Doc. no: P0781R0
Date: 2017-09-25
Reply to: Erich Keane

A Modern C++ Signature for main

Introduction

One of the greatest accomplishments of the ISO C++ Committee over the past decade was to provide easy to use and powerful zero-cost abstractions to painful C-isms in the language. A very useful benefit of these abstractions is that they make common operations easy and consistent.

However, one of of the last vestiges of C left in C++ is also both the most difficult to educate new programmers, and an incredibly error prone one to knowledgable programmers. This of course, is the available signatures of the application entry function, aka main. The meaningful signature of main dates back to the earliest versions of C. This paper proposes adding an additional signature for the main function, starting with some guidelines that should be used to select a replacement, as well as a few potential options.

Justification

First, lets consider a somewhat common usage of the useful signature of main:

int main(int argc, char** argv){
  for (size_t i = 0; i < argc; ++i) {
    char *Arg = argv[i];
    size_t ArgSize = strlen(Arg);
    // some usage of this character array...
  }
}
One thing that you may take from this pessimized and contrived example is the horrible amount of C-isms and otherwise terrible set of functions that the programmer is immediately being exposed to. For a student of Modern C++, one can imagine how terrifying this is for an otherwise simple operation. This requires familiarity of C-Arrays, pointer decay, C-string functions, and even traditional for-loops!

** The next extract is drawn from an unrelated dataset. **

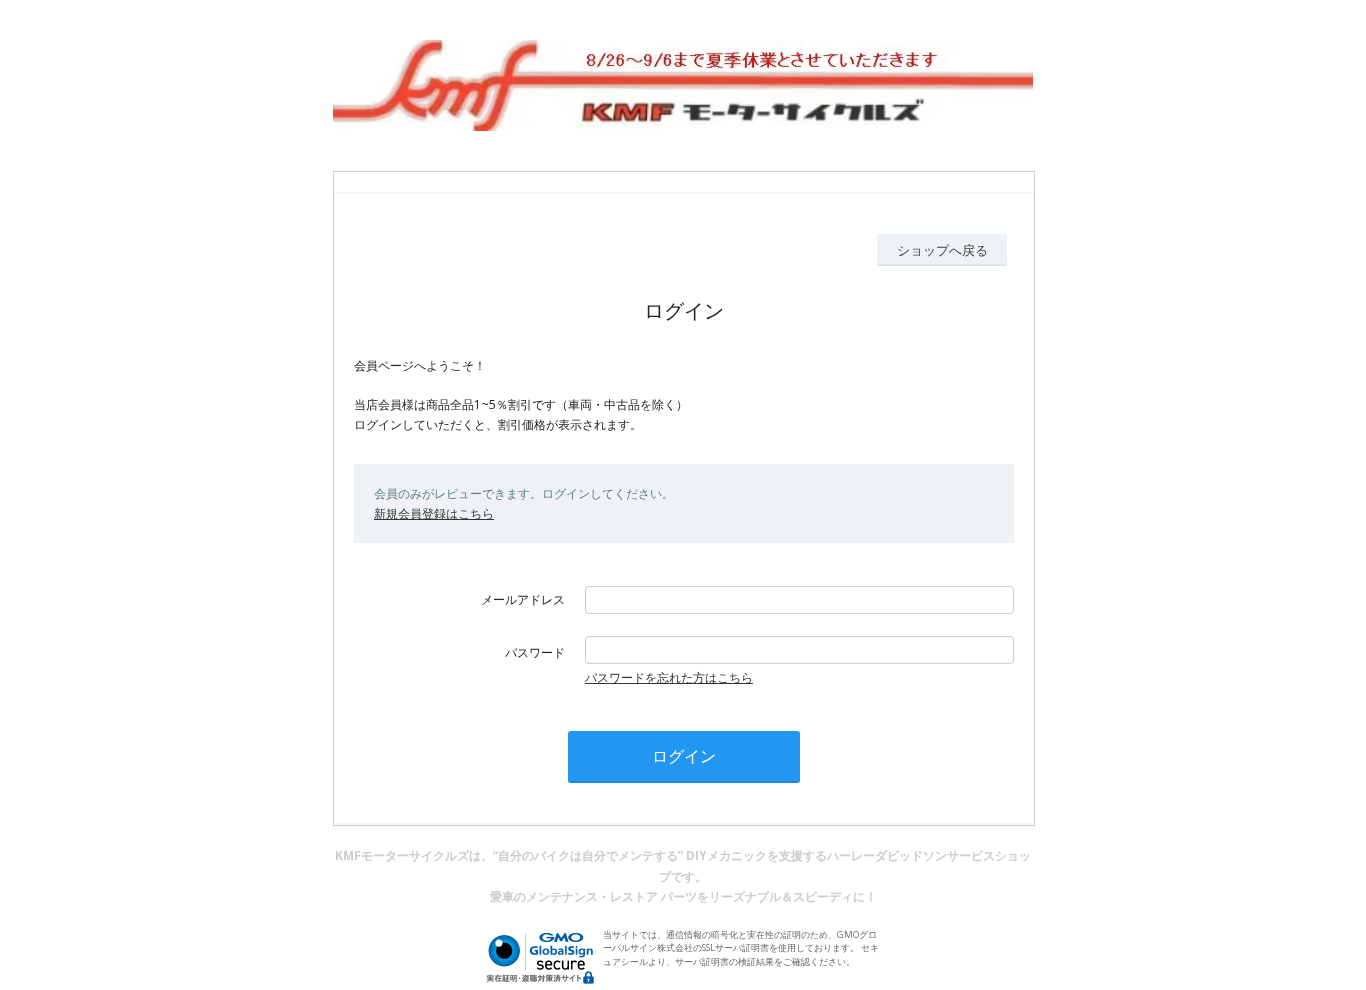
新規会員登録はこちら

Any experienced C++ programmer would likely be disgusted by the same issues, and would immmediately wrap this in some other type, such as boost::program_options. Even so, this is a sizable dependency for a smaller application that is perhaps significantly more complex than required.

Goals for a Solution

The author of this paper has two main goals for this proposal:

  1. Make the program command line arguments easy to use for experienced programmers in a way that embraces Modern C++ features.
  2. Make the program command line arguments consistent enough with the remainder of Modern C++ that students to the language will have an immediate understanding of how to accept them.
Immediately, removing all mention of traditional-arrays, pointers, C-string handling, and traditional for-loops are a useful goal. This paper proposes an alternative syntax that would look more like the following example:
int main(const some_container<const some_string_type> args){
  for (auto Arg : args) {
    // some usage of this character array...
  }
}
The primary benefit of this version is that a container of string-types is likely the most familiar type of structure to both experts and beginners alike, providing a simple to use, self-explainatory structure for programmers of all levels. Gone are all of the C-isms, which have all been replaced with memory safe alternatives that are signifcantly more terse and self-explainatory.

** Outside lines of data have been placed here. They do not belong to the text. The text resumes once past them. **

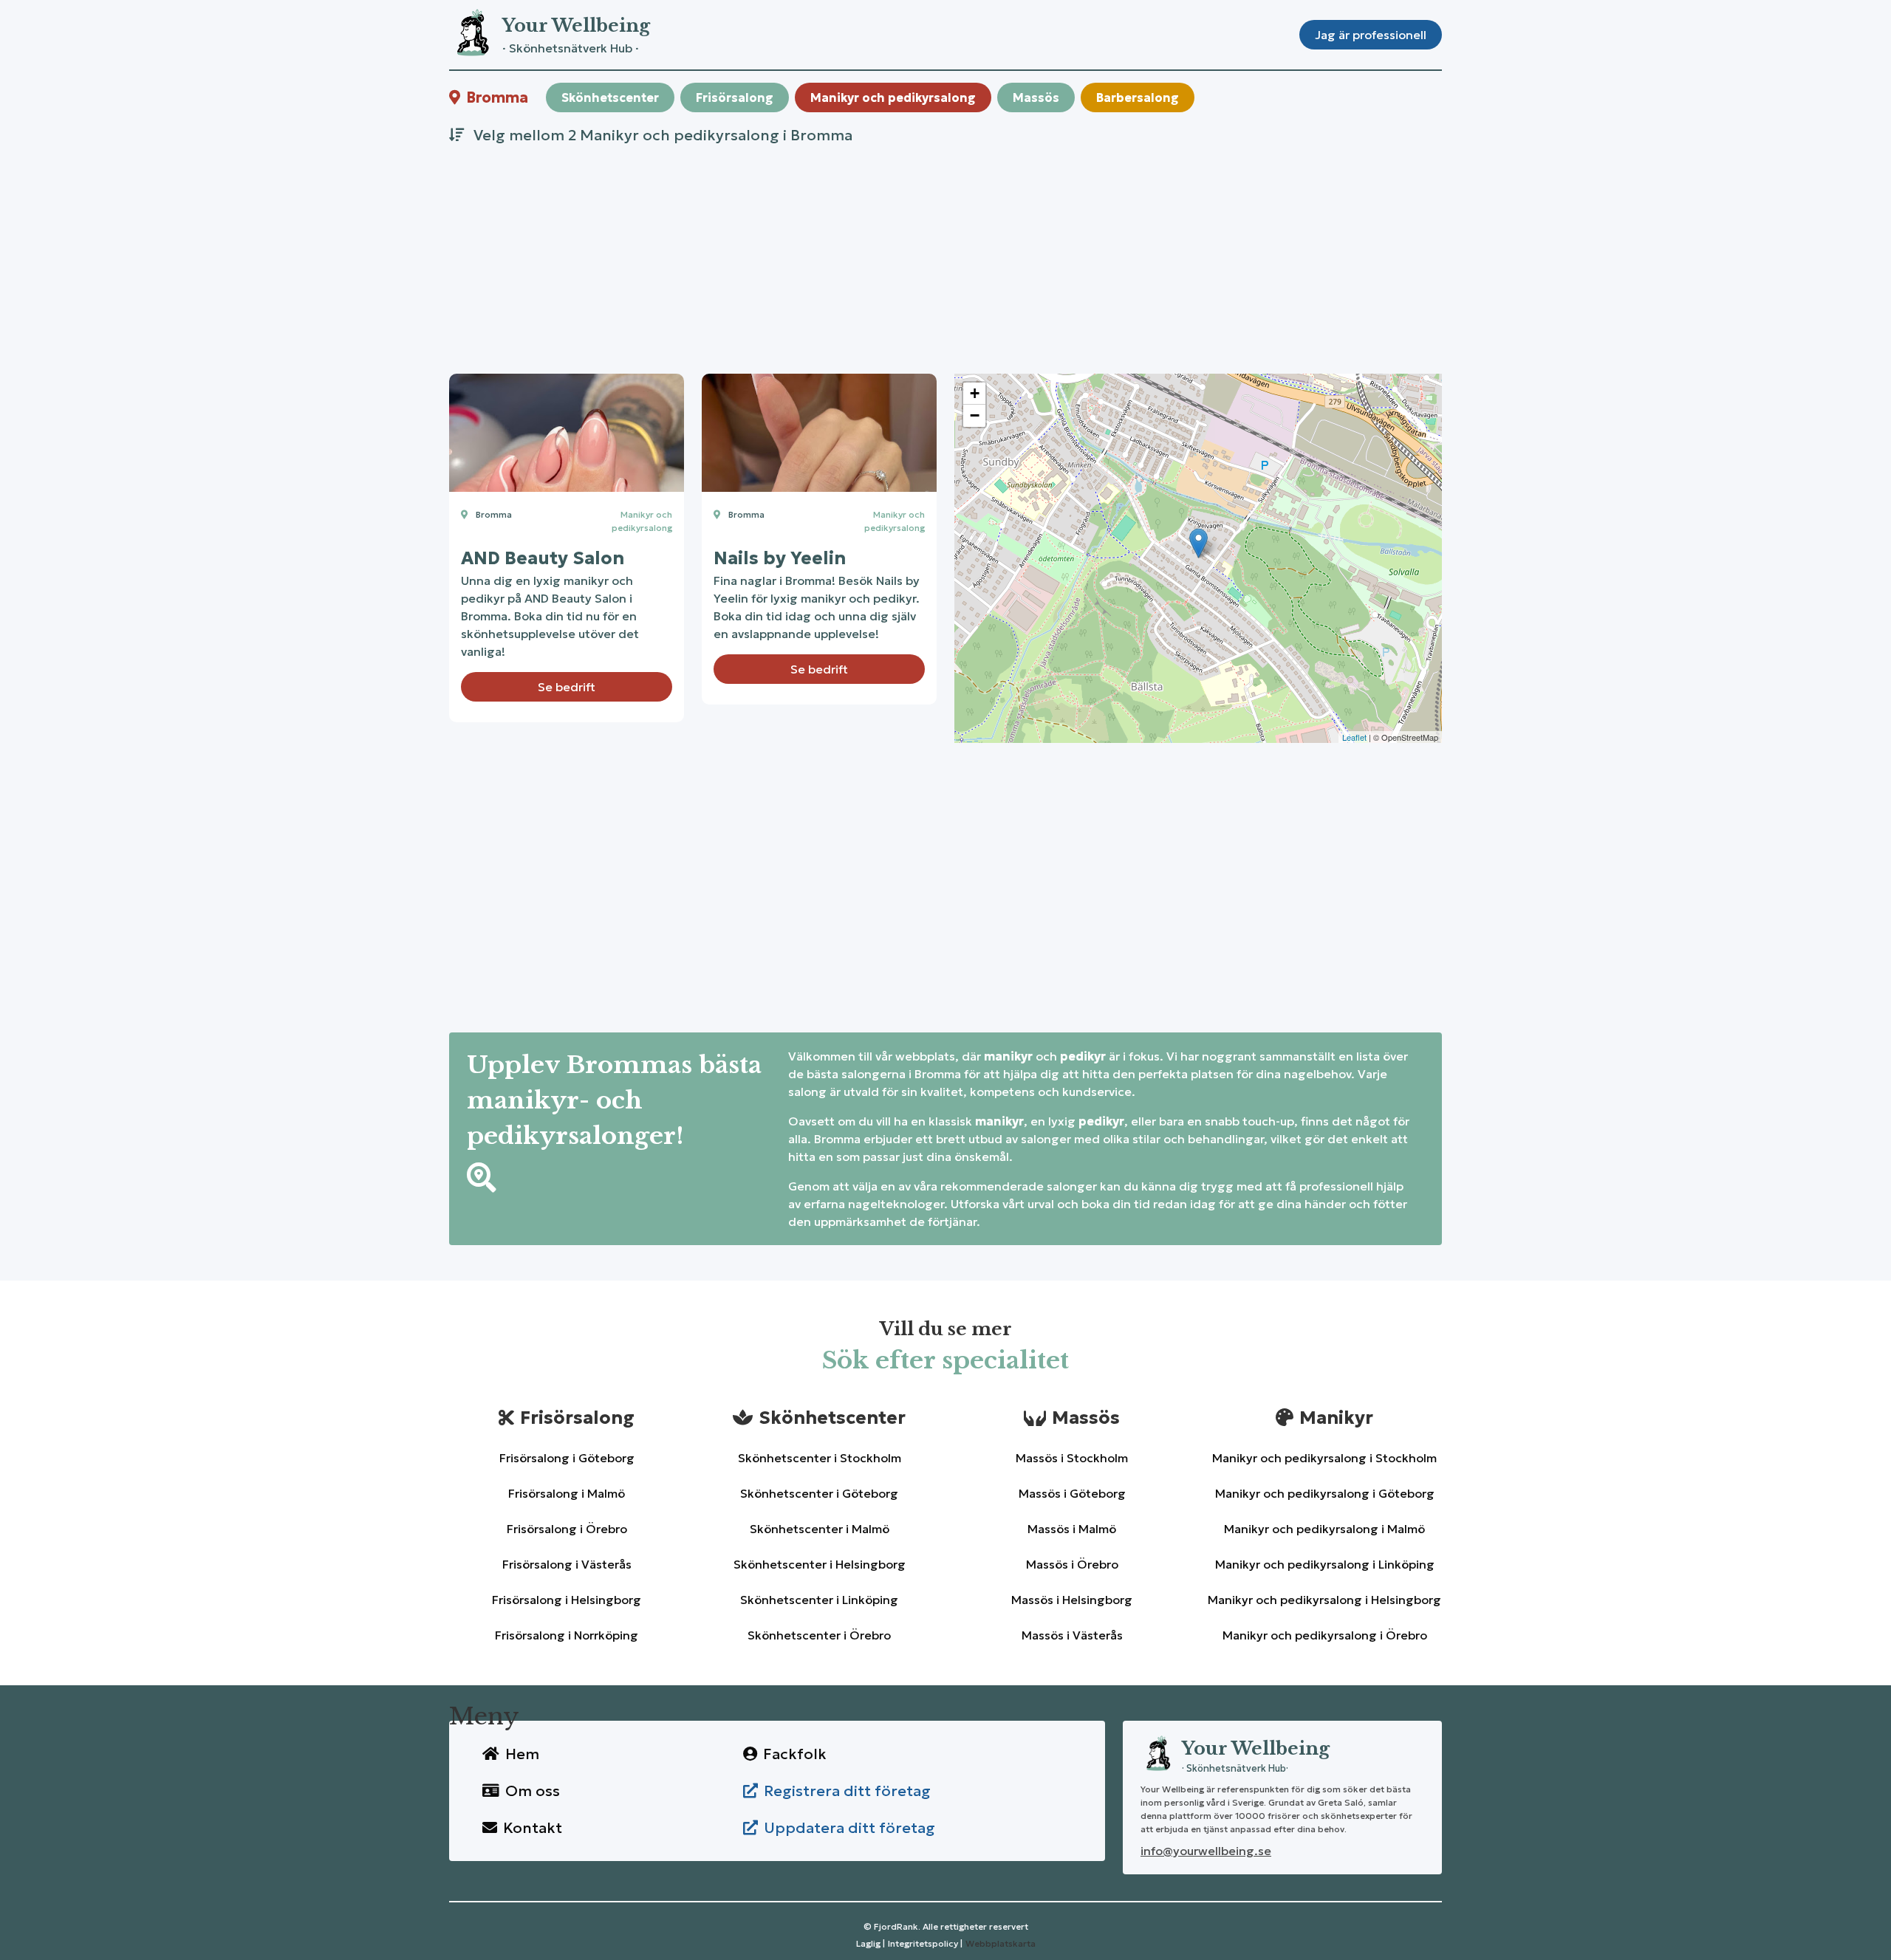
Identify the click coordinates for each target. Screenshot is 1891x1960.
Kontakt (532, 1827)
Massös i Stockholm (1072, 1457)
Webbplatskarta (1000, 1943)
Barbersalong (1137, 97)
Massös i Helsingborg (1071, 1599)
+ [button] (974, 393)
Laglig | (870, 1943)
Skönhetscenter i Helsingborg (820, 1564)
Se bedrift (566, 686)
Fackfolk (795, 1754)
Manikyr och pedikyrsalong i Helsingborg (1324, 1599)
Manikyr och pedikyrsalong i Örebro (1325, 1635)
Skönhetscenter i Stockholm (819, 1457)
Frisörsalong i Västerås (567, 1564)
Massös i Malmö (1071, 1528)
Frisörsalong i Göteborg (567, 1457)
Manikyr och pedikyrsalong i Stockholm (1324, 1457)
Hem (522, 1754)
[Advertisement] (892, 255)
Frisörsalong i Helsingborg (566, 1599)
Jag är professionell (1370, 34)
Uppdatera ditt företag (849, 1827)
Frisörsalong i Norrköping (566, 1635)
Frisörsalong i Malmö (566, 1493)
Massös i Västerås (1072, 1635)
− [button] (974, 415)
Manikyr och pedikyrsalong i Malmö (1324, 1528)
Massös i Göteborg (1072, 1493)
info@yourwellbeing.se (1206, 1850)
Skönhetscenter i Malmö (819, 1528)
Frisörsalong (734, 97)
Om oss (532, 1790)
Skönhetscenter (610, 97)
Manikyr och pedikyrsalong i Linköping (1325, 1564)
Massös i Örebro (1072, 1564)
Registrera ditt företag (847, 1790)
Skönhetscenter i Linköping (819, 1599)
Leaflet (1354, 737)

In addition to the above form, this paper proposes a number of options for some_container and some_string_type. The goals of these are listed below:

some_container

  1. Well ordered: The container should maintain the actual order of the parameters listed on the command line.
  2. Iteratable: Range-for and iterators are incredibly useful and consistent in Modern C++, so looping through the parameters is necessary.
  3. Contiguous Storage: This minimizes storage, and provides the best chance for operating system support as a zero-cost-abstraction.
some_string_type
  1. Constructible from a char*: Currently the majority of OSs provides an array of character pointers, so something that could be easily be constructed from one of those is likely to provide the best performance.
  2. Convertible to a standard C++ string type: A vast majority of operations and algorithms in current C++ code accept std::string. A type that either is, or is easily convertible to one of these is optimal.

Suggested Solution

The author of this paper suggests std::initializer_list<std::string_view> for a number of reasons, in addition to the thoughts above. Firstly, std::initializer_list is already recognized and specially constructed by the compiler. It is a lightweight type that can be trivially mapped to an existing section of memory, so this provides the most flexibility for the implementation details. Additionally, std::string_view is ALSO incredibly lightweight, and can be mapped easily from an existing section of memory. It also has the advantage of being trivially copyable, simply convertible to std::string.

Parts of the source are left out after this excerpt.